======== Records for this exercise ========

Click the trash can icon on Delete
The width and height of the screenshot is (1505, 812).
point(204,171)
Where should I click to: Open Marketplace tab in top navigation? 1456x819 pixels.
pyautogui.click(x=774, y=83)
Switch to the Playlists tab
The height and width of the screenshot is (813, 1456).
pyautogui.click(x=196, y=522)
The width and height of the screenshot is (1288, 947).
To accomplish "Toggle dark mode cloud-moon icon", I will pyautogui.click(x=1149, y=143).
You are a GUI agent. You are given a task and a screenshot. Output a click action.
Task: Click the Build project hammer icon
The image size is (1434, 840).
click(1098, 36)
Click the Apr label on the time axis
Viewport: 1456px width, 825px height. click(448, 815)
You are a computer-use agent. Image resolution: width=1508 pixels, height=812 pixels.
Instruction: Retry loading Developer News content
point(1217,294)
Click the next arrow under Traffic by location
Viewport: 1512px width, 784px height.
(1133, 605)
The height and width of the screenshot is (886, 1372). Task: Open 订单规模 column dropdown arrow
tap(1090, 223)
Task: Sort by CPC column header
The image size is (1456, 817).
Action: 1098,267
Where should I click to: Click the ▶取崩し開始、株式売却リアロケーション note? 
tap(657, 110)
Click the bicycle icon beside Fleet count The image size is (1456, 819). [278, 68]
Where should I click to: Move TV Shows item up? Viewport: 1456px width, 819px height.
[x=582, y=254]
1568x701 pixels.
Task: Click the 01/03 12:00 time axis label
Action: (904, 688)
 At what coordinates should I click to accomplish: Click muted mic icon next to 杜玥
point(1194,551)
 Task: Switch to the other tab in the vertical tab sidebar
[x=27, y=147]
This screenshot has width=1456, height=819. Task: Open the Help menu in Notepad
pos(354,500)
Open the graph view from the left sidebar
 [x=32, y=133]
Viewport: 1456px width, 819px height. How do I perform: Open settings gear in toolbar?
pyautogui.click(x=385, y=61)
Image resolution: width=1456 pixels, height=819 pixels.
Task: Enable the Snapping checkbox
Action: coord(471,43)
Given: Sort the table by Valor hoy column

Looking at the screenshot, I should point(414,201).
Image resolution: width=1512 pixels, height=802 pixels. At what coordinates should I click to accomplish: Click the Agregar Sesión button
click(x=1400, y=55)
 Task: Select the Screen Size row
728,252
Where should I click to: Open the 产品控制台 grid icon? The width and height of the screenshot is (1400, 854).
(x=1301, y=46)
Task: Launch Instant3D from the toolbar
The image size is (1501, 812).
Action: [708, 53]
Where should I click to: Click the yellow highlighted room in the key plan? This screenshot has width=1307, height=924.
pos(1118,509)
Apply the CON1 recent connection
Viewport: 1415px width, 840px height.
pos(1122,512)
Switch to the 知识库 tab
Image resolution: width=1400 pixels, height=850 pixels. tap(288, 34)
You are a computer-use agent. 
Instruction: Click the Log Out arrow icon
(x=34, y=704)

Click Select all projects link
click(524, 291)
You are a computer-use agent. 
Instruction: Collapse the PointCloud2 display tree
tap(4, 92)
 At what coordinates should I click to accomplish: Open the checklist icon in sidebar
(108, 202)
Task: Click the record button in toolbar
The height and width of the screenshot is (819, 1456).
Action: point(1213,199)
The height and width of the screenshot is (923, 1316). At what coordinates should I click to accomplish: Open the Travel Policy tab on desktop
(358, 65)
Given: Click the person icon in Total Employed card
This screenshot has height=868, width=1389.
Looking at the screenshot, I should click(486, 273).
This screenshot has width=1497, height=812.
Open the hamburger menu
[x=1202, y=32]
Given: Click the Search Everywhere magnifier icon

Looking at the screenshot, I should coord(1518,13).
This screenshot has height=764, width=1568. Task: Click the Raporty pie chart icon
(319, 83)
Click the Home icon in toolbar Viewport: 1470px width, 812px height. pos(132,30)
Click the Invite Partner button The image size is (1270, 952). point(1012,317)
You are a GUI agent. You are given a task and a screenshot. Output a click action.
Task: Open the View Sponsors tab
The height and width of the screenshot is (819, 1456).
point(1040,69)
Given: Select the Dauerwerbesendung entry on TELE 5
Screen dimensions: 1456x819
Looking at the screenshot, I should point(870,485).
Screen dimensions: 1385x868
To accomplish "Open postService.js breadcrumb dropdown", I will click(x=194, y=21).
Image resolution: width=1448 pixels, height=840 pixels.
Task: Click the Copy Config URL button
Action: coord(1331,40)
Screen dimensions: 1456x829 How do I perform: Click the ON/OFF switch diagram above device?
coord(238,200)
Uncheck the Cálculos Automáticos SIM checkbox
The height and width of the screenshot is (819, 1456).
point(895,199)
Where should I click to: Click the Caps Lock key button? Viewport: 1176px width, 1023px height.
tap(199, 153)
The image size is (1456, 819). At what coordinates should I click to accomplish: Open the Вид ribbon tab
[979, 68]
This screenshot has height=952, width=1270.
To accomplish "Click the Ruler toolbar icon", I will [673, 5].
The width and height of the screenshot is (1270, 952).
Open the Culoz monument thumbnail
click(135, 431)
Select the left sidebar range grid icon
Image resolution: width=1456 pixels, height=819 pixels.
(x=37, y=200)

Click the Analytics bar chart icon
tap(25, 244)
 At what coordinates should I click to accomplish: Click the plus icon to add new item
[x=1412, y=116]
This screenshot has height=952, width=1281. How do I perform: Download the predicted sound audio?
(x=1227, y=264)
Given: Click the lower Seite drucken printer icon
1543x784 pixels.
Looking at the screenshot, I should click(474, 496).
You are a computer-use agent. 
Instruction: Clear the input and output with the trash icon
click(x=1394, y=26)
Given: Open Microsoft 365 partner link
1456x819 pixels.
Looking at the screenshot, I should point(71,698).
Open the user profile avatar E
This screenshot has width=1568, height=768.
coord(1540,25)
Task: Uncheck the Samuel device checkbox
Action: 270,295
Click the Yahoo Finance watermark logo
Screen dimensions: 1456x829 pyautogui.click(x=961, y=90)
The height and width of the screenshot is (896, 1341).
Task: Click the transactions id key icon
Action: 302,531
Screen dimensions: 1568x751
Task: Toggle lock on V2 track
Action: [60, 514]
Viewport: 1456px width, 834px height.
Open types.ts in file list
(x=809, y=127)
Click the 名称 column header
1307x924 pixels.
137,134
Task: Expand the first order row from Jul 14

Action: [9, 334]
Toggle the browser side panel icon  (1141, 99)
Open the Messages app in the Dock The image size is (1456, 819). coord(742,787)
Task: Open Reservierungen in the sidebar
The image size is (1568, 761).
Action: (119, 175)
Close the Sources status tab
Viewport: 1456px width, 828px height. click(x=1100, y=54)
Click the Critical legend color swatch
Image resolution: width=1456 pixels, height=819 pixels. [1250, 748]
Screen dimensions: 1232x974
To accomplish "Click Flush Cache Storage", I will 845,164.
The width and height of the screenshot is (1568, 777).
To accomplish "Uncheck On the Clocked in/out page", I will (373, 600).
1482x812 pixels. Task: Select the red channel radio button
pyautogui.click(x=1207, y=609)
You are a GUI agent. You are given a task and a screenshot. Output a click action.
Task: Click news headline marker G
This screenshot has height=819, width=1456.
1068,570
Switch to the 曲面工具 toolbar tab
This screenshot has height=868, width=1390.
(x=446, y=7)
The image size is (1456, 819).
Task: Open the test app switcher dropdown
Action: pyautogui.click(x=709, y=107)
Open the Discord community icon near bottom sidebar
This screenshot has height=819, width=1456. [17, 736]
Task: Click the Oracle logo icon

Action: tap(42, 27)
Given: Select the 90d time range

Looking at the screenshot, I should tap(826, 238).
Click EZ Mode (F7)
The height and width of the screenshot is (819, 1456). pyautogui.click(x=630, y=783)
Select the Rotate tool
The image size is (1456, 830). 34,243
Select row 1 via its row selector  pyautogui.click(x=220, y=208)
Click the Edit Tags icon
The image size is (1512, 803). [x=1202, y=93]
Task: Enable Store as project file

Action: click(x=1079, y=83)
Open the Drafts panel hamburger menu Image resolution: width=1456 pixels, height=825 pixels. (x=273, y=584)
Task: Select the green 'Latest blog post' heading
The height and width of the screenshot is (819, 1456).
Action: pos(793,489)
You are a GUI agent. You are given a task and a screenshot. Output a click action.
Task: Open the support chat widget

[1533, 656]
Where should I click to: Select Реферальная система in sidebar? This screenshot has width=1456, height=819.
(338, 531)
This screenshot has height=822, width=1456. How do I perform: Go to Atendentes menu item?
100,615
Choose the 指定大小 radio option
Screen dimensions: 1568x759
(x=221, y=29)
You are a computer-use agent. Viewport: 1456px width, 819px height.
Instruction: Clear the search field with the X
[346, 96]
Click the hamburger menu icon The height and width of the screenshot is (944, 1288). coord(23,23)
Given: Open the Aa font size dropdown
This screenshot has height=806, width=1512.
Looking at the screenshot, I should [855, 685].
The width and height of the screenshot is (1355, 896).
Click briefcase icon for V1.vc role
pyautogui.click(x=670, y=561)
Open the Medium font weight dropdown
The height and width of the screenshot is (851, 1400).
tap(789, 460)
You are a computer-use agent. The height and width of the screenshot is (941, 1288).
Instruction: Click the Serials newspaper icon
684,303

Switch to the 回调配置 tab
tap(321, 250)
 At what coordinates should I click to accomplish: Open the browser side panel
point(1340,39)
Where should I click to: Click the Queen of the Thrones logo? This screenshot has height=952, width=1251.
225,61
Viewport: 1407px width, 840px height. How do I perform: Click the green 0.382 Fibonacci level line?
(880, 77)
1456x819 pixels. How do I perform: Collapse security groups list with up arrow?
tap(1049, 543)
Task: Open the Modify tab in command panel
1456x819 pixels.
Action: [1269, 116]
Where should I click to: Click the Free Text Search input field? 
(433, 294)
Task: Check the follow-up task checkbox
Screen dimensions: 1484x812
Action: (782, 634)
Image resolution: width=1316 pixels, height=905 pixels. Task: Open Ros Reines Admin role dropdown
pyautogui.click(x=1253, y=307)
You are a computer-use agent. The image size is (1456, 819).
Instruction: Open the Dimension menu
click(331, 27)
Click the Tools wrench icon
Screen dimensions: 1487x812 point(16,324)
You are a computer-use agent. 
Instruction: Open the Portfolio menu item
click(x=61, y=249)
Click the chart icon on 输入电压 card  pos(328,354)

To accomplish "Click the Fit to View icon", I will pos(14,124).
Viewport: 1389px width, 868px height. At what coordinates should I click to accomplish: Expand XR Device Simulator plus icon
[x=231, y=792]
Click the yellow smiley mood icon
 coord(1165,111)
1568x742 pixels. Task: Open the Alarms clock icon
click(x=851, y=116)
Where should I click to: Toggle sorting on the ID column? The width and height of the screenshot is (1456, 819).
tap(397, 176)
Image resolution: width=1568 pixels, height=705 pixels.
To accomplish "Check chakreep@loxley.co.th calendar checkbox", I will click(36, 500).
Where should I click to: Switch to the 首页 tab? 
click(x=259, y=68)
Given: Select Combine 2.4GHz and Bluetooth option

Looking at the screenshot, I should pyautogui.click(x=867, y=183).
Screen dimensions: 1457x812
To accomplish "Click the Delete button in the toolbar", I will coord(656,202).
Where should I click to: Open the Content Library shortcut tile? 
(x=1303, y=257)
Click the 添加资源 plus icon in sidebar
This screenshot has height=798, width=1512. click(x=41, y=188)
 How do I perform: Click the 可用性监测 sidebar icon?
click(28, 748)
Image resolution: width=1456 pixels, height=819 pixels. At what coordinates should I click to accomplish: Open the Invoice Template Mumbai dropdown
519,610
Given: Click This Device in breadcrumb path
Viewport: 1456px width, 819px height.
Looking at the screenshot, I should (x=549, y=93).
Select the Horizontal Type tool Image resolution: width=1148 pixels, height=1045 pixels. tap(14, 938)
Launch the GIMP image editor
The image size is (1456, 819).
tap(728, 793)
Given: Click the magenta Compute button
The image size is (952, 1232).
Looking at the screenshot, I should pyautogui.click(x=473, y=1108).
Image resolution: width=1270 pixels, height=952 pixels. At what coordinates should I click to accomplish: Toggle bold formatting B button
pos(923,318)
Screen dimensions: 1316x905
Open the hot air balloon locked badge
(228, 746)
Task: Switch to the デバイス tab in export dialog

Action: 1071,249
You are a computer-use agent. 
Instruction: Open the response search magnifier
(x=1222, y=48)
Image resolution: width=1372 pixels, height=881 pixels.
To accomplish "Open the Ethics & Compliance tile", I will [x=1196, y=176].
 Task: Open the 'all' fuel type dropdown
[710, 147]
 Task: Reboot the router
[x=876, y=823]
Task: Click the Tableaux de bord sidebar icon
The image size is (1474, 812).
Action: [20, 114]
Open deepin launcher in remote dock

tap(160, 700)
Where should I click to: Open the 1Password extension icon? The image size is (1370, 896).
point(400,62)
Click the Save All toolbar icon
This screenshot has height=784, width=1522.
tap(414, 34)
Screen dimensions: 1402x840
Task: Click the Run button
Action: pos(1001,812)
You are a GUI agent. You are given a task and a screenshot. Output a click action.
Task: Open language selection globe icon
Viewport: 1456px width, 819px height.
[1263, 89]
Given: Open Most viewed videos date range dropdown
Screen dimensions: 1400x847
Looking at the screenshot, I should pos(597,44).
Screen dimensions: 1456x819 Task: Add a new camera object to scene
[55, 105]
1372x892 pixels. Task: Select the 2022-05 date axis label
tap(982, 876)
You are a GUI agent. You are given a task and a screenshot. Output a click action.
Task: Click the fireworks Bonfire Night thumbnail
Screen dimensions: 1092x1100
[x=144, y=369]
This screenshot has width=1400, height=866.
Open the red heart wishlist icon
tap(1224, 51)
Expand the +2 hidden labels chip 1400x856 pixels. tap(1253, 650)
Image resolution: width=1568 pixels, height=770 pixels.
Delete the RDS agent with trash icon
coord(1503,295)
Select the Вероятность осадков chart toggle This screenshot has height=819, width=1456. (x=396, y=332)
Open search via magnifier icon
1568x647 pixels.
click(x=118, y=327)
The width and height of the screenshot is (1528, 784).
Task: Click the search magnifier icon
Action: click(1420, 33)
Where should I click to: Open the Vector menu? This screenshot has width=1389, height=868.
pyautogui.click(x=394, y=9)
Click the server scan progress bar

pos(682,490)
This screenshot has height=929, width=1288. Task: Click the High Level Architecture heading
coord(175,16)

========

Required work – When a line in the entries above holds the word "font", add it to the count, then state only the count.

Problem solution – 2